PROBLEM ▸ From the entries below, copy every line that has the word "Follow".

---- DATA FOR ANALYSIS

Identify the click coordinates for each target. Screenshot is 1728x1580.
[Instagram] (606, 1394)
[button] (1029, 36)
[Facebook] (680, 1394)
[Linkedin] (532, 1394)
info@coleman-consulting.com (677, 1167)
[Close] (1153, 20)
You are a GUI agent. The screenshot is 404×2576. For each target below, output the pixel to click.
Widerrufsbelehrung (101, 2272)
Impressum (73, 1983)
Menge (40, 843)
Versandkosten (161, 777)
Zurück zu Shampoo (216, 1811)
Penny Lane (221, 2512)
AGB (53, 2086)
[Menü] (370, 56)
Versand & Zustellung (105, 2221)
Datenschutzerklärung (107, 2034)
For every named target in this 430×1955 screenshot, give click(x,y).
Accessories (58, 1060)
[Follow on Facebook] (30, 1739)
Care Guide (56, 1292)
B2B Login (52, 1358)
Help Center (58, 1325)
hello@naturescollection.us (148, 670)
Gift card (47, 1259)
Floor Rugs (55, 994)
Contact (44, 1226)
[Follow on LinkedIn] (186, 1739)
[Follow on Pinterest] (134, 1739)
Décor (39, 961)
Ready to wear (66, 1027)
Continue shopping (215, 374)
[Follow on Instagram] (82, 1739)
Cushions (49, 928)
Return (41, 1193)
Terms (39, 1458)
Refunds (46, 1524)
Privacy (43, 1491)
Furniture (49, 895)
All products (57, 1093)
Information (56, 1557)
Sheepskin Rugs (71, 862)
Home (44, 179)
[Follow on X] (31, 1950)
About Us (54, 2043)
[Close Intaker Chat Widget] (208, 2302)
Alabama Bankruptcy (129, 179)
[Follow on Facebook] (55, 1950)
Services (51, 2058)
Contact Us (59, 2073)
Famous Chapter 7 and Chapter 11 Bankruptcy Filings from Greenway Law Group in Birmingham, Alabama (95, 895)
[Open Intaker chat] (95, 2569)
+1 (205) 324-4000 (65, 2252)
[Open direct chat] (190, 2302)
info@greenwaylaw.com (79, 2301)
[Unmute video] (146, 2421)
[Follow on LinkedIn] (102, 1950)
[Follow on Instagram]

--------

EXERCISE RESULT ▸
[Follow on Facebook] (30, 1739)
[Follow on LinkedIn] (186, 1739)
[Follow on Pinterest] (134, 1739)
[Follow on Instagram] (82, 1739)
[Follow on X] (31, 1950)
[Follow on Facebook] (55, 1950)
[Follow on LinkedIn] (102, 1950)
[Follow on Instagram]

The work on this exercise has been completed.